We get it -- the streaming world is an absolute goulash of confusion.
But worry no more, my friends. For we have gathered knowledge from those deep in the weeds of media space as it relates to Netflix, Hulu, Amazon Prime, Disney+, whatever the hell Peacock is, as well as live platforms which live on social media.
Campaign US asked those smarter than us: From a media planning and buying standpoint, how should brands best navigate the confusing and plentiful streaming terrain?
Allison Felter, SVP Account Sales, VideoAmp
The explosion of streaming services entering the marketplace is creating massive fragmentation across TV viewing households. So, how do buyers keep up while still spending dollars wisely?
1. Remember OTT & streaming aren’t the same as traditional linear TV.
Marketers should resist the urge to buy programs and opt to purchase addressable audiences and high value dayparts where OTT viewing patterns mirror linear.
2. Make sure you manage reach and frequency.
Despite implementing frequency caps at the service provider level, viewers flip between multiple apps, so there is potential for over exposure leading to wasted budget and poor user experience. Leveraging a platform that enables holistic reach and frequency management across linear, OTT and digital video is key.
3. Determine success metrics upfront.
The most important parameter for a marketer to consider is how the success of a campaign will be measured. With OTT platforms, marketers are more empowered than ever to optimize to an audience or desired business outcome. Don’t miss out on this incredible opportunity
4. Consider the device.
Viewers stream content from all screens. Each device drives different types of engagement and creates different value for brands. Test and learn what’s best for your campaign.
5. Resist putting all of your eggs in one basket.
OTT viewership is fragmented. Buyers should plan and buy across a diverse portfolio of providers to ensure they are building ample reach.
Daniel Khabie, Founder, CourtAvenue
Brands face massive challenges in today’s media landscape as the advent of new viewing options create an audience that is increasingly fragmented. Choosing between traditional and digital platforms is one thing, but toss in the growth of streaming services like Youtube, Netflix and Amazon (among others), and cracking the code of where to spend -- and with whom -- becomes tricky, to say the least. The solution to this conundrum lies at the intersection of data, customization and creativity.
According to Deloitte, between 2009 and 2017, the number of U.S. households subscribing to paid streaming video services increased by 450 percent. Layer on podcasts and music services and you're now looking at over 500 percent growth –an increase that brands can’t ignore when allocating ad dollars. But those who: 1) invest in data to better understand their audiences, 2) adapt to different emerging platforms and 3) create innovative and engaging methods to insert themselves into popular content will ultimately win in this space.
Hint: Looking ahead, the forecast calls for streaming services to skew increasingly toward mobile and allow brands to deliver not just an ad, but an activation. For instance, a car manufacturer can apply their insights to connect with those streaming services that best align with their particular users and ultimately offer an experience (location, offer or functional-based), that audiences get exclusively from them.
Amy Armstrong, U.S. CEO, Initiative
For me it’s still all about the content! That will be the deciding factor between whether or not people/viewers have any more bandwidth for the new and albeit exciting entrants into the streaming market. The quality and relevancy of the content being hailed as ‘must-stream-tv’ is what Brands continue to have to pay attention to.
Amazon Prime Video, Netflix and Hulu have become formidable in the space and on those platforms alone exist shows that shape and shift people’s outlook on culture. But paying attention to content quality isn’t enough -- people are already talking about subscription fatigue so as the streaming terrain welcomes new entrants, such as Peacock, HBO Max, and Quibi, brands will probably need to take this into consideration.

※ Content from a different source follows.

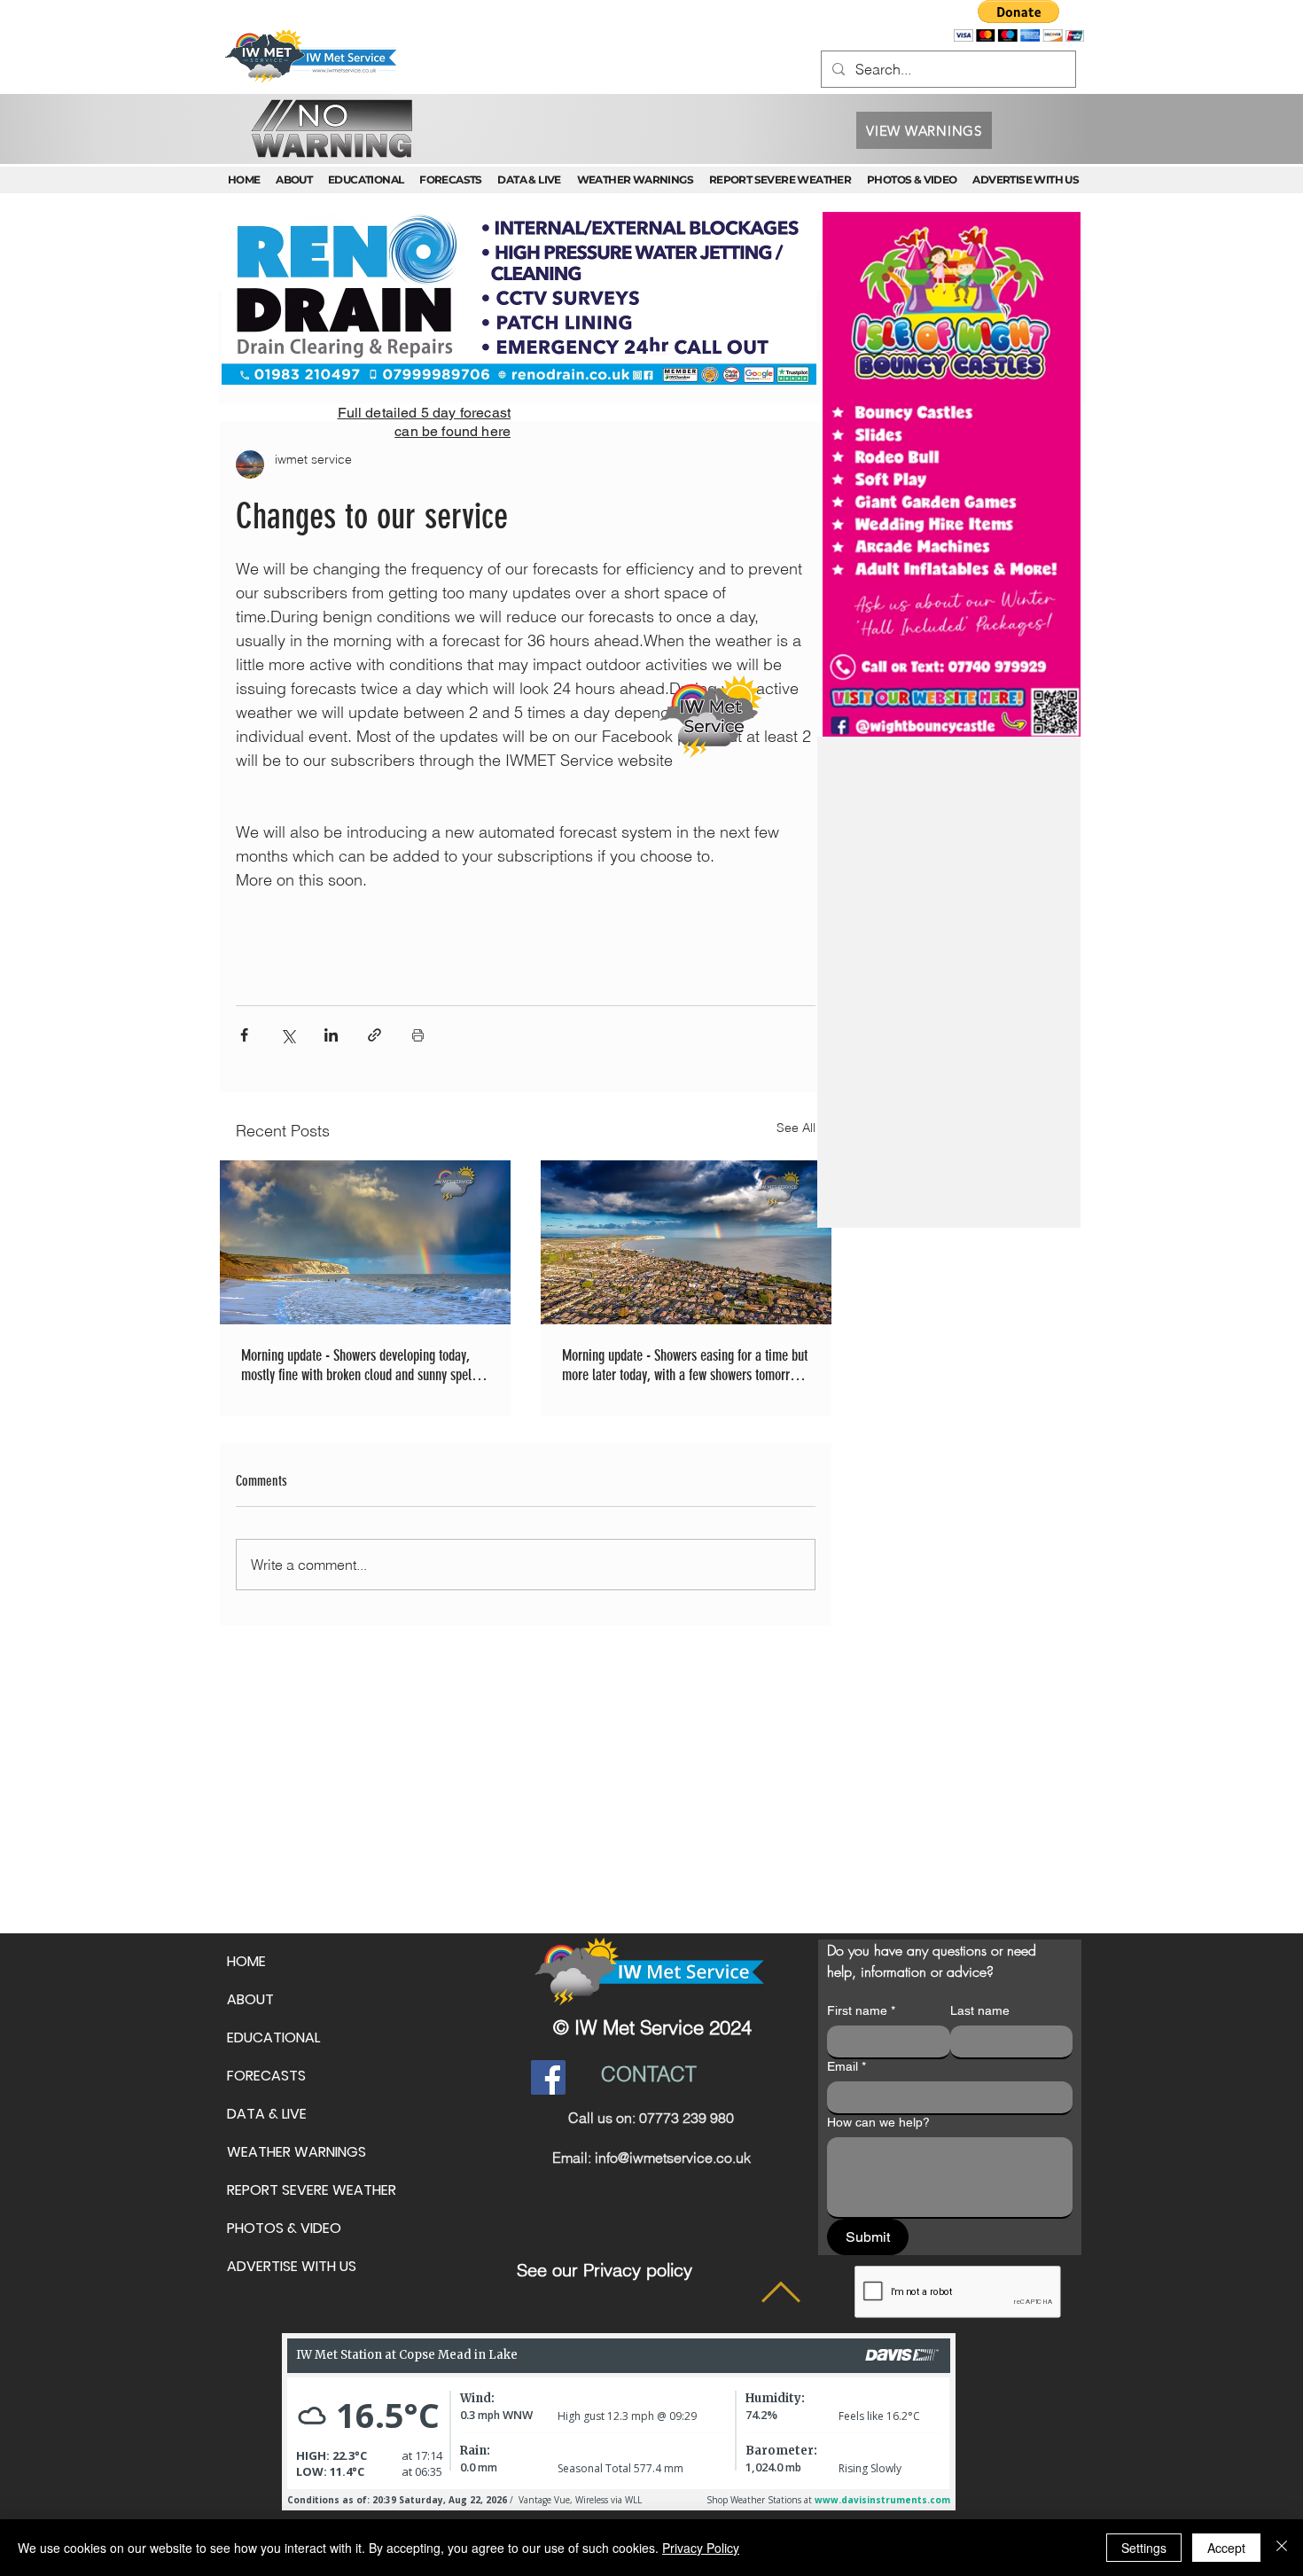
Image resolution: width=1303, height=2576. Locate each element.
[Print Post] (418, 1034)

For us, regardless of the platform, brands need to keep in mind what matters to their audience, and where and when they’re accessing it, making sure that the brand is present in a culturally relevant way.

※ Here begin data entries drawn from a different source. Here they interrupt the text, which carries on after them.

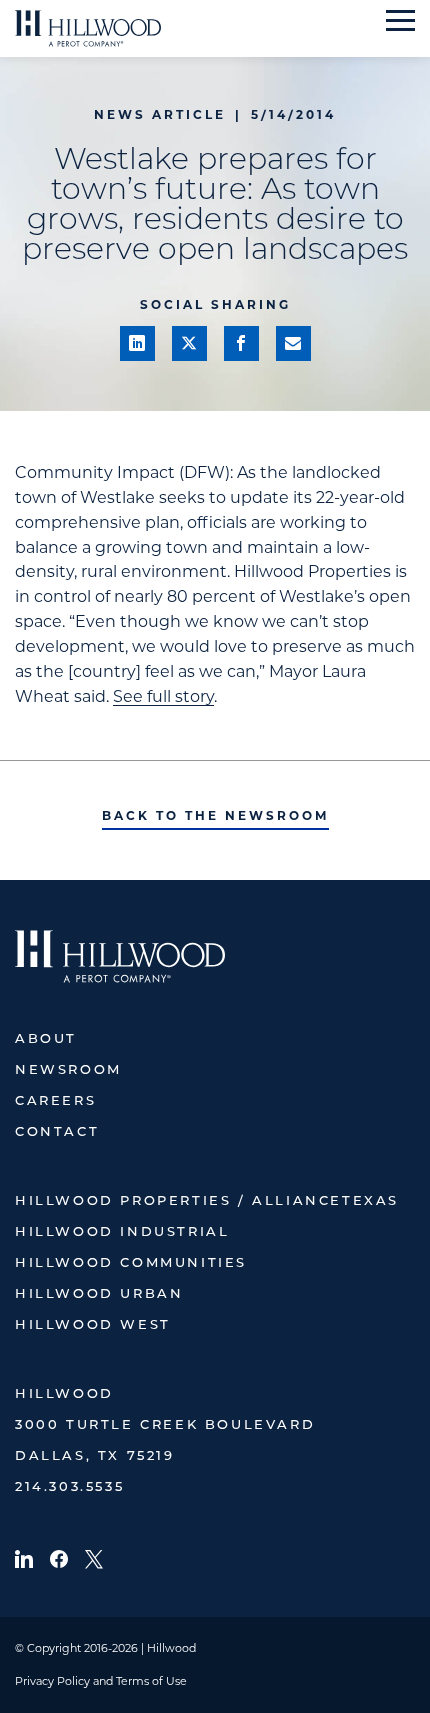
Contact (57, 1132)
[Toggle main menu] (400, 20)
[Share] (137, 343)
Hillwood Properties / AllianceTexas (207, 1201)
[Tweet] (189, 343)
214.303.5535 (69, 1487)
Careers (55, 1101)
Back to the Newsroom (215, 815)
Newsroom (68, 1070)
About (46, 1039)
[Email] (293, 343)
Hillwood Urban (99, 1294)
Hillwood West (93, 1325)
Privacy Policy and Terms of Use (101, 1681)
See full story (163, 696)
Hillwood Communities (131, 1263)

Greg March, CEO, Noble People
I'd navigate the streaming terrain first and foremost by using your reason for being there as your compass. And brands 'use streaming' lots of different ways.
Is it ads on Hulu? A brand running their own Instagram Live Feeds? Product placement inside of Netflix movies?

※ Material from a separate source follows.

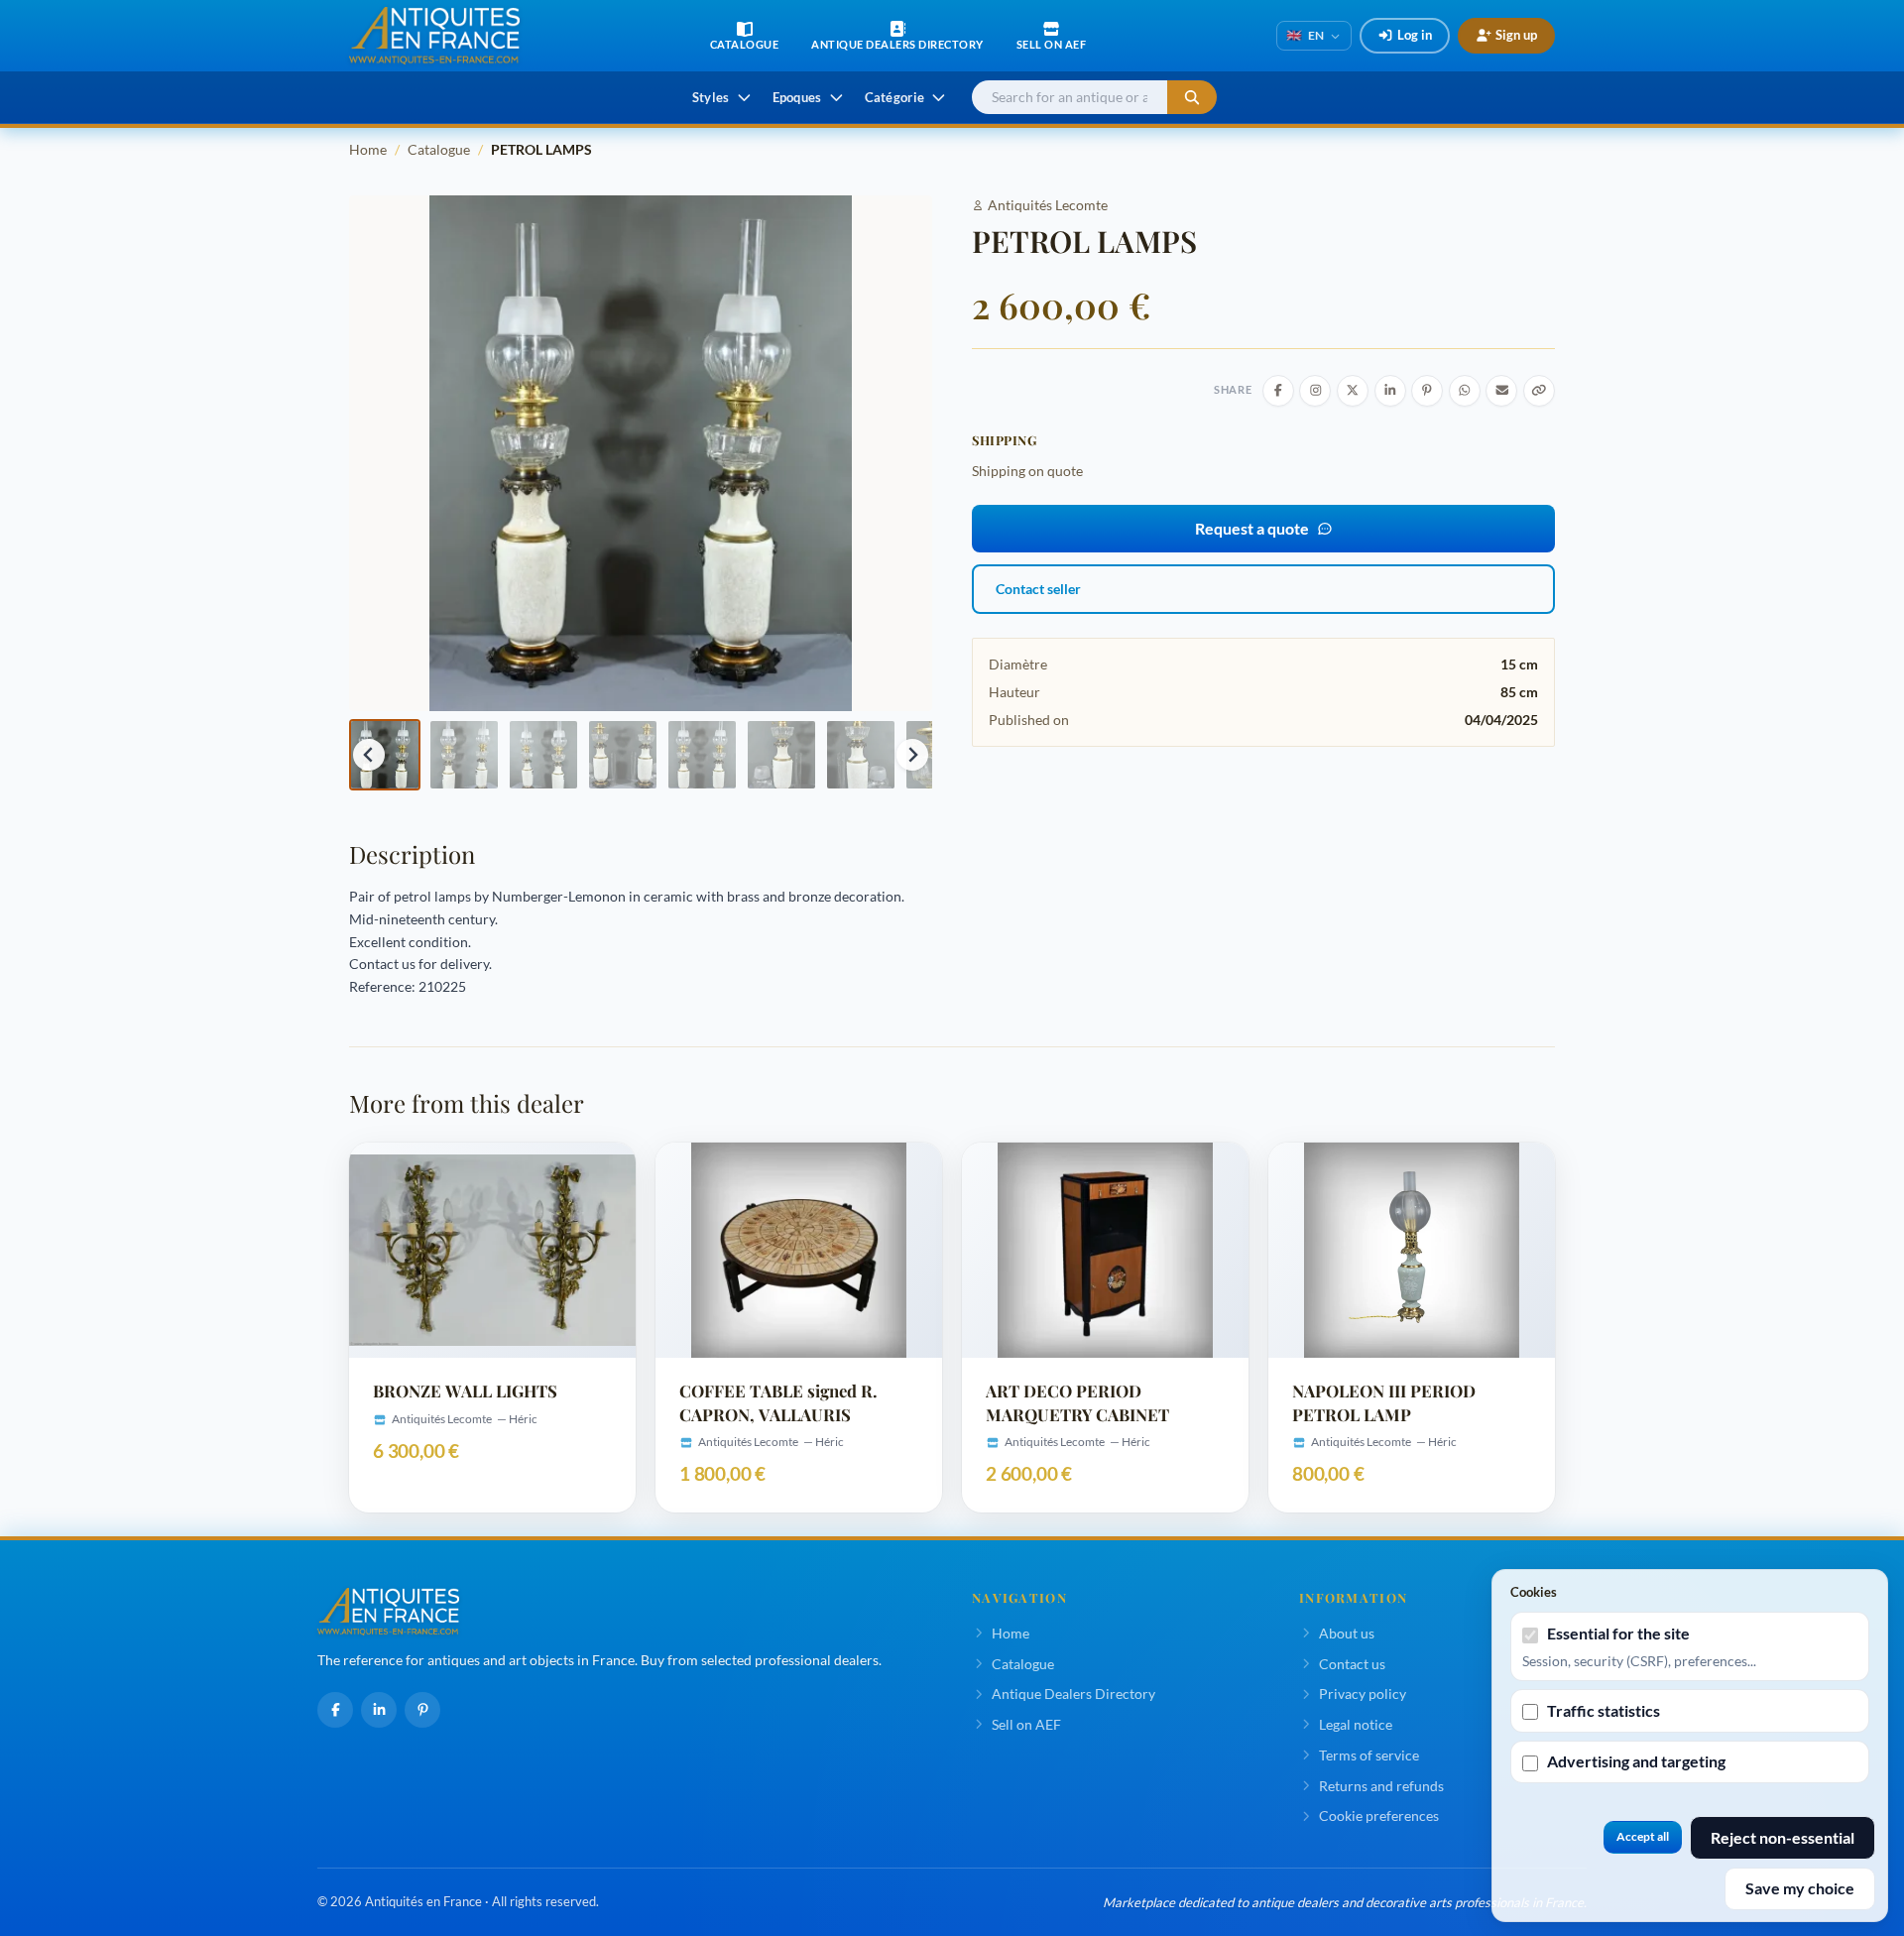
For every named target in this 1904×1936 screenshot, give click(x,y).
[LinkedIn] (379, 1710)
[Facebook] (335, 1710)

All three of these things, and more, are part of the "streaming terrain" but all serve brands in different ways. Ads on Hulu, serve a similar purpose to historic TV ads with some added targeting capabilities and nuances. Instagram Lives Feeds are similar to CRM, creating direct relationships with customers or people who choose to hear more from you. Product placement connects your product to a character or moment or zeitgeist in a certain subconscious way.
If you think of it as an approach to streaming, I worry you might miss the reason your in the space, to begin with. If you think of the streaming terrain as a place to enhance your strategies for ad distribution, CRM, or celebrity affiliation (or other objectives) you'll have a better launchpad and structure to have great ideas and optimize results.
Simon Francis, CEO, Flock Associates
Streaming offers some great opportunities for those that are prepared to find original programming, or go for tight product integration or placement. The rapacious appetite of the streamers means that they need high quality content, and lots of it. The advertiser that can provide it has a good potential niche audience.